───── Extracted information

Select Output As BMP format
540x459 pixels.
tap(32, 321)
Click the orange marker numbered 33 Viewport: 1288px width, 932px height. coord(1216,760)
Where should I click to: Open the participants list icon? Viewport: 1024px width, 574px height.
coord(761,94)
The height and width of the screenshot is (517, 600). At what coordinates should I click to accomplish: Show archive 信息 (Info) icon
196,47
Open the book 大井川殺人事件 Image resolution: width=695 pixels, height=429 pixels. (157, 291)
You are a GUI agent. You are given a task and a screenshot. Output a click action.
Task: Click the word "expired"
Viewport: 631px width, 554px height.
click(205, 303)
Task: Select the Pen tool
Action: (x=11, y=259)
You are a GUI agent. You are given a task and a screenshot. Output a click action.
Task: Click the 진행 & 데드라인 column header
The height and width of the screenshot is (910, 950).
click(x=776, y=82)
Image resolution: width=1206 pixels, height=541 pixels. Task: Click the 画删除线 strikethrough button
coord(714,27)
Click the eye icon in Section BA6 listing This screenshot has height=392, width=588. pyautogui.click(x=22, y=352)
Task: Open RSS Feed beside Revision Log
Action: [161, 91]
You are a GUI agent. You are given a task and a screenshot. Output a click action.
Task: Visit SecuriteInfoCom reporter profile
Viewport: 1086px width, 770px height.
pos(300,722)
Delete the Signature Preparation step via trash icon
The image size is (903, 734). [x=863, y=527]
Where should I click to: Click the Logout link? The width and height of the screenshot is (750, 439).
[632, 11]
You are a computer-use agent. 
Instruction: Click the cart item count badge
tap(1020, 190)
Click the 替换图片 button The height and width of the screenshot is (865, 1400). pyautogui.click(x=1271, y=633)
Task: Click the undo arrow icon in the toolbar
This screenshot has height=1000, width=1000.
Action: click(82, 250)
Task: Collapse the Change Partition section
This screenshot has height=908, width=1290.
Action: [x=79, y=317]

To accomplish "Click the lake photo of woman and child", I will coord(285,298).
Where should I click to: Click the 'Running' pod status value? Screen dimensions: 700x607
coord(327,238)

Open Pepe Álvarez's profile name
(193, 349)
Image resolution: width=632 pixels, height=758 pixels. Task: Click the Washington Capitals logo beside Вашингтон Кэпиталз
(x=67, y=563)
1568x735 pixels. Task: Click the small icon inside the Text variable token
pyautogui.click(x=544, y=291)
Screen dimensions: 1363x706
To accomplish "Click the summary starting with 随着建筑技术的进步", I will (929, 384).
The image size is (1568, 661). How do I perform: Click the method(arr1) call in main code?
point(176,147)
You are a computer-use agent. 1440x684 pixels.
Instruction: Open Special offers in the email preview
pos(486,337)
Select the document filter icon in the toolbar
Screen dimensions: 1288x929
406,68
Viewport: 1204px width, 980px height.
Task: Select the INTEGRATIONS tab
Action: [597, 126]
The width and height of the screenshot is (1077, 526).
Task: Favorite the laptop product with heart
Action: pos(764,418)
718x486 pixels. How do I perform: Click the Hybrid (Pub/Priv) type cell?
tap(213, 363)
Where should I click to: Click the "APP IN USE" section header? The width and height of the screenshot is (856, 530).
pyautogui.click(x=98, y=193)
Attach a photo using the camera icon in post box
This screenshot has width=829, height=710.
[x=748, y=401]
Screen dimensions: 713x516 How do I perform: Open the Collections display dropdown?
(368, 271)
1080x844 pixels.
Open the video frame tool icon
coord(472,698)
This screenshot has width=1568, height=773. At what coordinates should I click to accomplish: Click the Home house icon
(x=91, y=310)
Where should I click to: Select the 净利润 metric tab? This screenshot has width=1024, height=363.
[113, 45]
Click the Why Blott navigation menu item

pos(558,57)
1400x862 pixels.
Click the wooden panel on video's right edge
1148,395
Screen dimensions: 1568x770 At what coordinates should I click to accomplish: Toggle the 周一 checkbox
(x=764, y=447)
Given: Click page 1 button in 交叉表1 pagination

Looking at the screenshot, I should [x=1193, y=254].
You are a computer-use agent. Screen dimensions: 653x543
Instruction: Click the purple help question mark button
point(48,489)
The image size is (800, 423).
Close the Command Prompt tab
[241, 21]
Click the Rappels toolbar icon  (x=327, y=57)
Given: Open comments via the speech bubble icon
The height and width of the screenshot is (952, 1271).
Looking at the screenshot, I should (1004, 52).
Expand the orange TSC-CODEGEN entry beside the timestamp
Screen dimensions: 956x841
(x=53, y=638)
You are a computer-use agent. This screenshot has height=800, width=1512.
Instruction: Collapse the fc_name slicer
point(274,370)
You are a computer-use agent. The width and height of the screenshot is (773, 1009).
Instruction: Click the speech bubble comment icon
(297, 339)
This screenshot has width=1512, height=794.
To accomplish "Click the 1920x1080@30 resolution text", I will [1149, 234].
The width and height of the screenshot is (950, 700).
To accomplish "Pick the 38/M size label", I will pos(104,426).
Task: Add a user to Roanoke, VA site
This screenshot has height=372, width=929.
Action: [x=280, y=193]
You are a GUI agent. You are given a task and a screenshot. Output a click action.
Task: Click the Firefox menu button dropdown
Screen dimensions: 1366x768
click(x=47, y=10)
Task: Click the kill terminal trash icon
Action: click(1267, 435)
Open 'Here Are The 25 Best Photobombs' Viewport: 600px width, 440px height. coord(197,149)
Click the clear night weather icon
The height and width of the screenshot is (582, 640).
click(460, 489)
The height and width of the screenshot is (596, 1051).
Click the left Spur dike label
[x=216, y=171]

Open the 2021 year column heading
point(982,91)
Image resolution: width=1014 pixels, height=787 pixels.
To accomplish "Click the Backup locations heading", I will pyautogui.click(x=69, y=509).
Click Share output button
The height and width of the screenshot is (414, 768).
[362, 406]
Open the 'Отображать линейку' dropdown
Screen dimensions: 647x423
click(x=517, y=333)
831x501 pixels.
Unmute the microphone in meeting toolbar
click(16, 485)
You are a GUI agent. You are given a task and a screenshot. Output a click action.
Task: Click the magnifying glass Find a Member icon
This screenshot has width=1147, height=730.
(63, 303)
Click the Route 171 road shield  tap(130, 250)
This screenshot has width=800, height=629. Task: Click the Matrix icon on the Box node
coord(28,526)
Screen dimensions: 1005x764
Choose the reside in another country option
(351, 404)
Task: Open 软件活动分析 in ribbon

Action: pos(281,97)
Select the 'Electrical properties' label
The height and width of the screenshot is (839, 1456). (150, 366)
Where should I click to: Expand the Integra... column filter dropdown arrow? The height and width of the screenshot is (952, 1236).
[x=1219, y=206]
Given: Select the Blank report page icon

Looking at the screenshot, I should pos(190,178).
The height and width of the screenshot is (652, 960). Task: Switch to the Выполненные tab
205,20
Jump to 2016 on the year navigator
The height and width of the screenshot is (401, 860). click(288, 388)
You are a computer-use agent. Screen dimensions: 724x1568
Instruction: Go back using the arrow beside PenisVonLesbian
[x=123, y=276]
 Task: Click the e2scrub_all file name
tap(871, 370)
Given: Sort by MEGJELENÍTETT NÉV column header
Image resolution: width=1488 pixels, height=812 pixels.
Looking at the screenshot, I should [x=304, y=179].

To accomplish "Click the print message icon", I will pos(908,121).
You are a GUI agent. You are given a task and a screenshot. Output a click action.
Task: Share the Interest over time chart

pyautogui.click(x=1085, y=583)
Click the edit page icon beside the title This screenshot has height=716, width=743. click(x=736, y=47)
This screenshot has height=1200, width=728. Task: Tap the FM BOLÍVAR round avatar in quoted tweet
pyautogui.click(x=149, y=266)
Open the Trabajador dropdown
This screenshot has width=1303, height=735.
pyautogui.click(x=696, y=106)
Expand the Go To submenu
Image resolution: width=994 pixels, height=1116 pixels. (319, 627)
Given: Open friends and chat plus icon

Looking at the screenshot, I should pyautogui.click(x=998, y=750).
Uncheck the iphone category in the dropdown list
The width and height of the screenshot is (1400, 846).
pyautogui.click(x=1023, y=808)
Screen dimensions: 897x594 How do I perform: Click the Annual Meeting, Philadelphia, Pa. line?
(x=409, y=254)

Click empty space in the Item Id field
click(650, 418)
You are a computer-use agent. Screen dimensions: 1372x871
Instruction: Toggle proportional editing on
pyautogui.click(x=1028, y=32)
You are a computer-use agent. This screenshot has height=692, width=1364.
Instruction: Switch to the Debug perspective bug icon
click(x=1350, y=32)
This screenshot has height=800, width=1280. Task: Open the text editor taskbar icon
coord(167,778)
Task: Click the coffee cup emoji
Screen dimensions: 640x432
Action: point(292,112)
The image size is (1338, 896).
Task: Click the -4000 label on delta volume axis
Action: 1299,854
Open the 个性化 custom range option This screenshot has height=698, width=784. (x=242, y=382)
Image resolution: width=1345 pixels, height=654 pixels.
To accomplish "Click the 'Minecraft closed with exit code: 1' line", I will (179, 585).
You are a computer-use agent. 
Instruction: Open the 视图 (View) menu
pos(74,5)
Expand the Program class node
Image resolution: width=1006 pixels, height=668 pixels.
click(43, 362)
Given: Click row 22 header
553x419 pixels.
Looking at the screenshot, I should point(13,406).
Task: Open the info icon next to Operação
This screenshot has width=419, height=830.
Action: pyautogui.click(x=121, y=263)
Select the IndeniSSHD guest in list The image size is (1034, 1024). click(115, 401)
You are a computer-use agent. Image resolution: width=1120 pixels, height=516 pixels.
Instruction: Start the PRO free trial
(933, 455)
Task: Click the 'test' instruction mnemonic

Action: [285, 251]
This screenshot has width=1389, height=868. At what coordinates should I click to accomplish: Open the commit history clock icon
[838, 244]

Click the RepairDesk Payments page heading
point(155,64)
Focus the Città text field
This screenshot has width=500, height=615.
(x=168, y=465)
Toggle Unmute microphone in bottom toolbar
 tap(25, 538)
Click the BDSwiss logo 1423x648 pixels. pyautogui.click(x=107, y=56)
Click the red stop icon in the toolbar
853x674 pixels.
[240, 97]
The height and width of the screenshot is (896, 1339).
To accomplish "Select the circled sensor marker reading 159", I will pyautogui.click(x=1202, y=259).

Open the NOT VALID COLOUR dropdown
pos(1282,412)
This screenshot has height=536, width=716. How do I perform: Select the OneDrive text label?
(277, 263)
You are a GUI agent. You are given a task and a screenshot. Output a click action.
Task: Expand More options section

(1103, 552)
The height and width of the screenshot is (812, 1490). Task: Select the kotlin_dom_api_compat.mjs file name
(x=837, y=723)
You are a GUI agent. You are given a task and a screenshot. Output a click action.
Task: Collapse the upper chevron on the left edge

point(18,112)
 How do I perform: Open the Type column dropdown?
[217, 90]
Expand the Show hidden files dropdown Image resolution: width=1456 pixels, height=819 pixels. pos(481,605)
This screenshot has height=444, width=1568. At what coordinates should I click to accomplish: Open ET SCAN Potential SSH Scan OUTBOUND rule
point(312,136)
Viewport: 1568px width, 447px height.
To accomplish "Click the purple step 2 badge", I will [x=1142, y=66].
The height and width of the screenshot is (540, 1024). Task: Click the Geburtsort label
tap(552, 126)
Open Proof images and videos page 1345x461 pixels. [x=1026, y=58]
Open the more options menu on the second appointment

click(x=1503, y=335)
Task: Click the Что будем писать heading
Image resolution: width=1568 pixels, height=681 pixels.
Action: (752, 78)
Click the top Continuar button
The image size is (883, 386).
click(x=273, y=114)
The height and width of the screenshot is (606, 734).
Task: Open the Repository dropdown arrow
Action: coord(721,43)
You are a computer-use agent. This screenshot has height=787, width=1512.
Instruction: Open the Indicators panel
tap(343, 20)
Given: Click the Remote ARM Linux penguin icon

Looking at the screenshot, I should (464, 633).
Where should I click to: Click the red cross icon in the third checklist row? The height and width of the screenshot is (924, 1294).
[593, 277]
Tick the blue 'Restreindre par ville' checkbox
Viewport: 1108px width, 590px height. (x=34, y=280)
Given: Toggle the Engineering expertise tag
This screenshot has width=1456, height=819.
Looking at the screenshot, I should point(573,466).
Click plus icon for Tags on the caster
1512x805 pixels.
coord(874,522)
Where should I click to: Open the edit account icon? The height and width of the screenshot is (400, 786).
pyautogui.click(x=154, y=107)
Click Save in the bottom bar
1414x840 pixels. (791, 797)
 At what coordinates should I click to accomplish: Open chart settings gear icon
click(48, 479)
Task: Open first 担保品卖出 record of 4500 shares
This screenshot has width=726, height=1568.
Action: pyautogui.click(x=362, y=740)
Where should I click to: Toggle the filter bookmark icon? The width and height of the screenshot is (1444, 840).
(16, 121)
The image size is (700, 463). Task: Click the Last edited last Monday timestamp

──────────

*Written instruction*:
Rewrite the lines above as a numbered list, starting at the line containing "The image size is (800, 423)." and ending at the line containing "Click the Rappels", both included, and leave out any blank lines.

*Completed exercise*:
1. The image size is (800, 423).
2. Close the Command Prompt tab
3. [241, 21]
4. Click the Rappels toolbar icon  (x=327, y=57)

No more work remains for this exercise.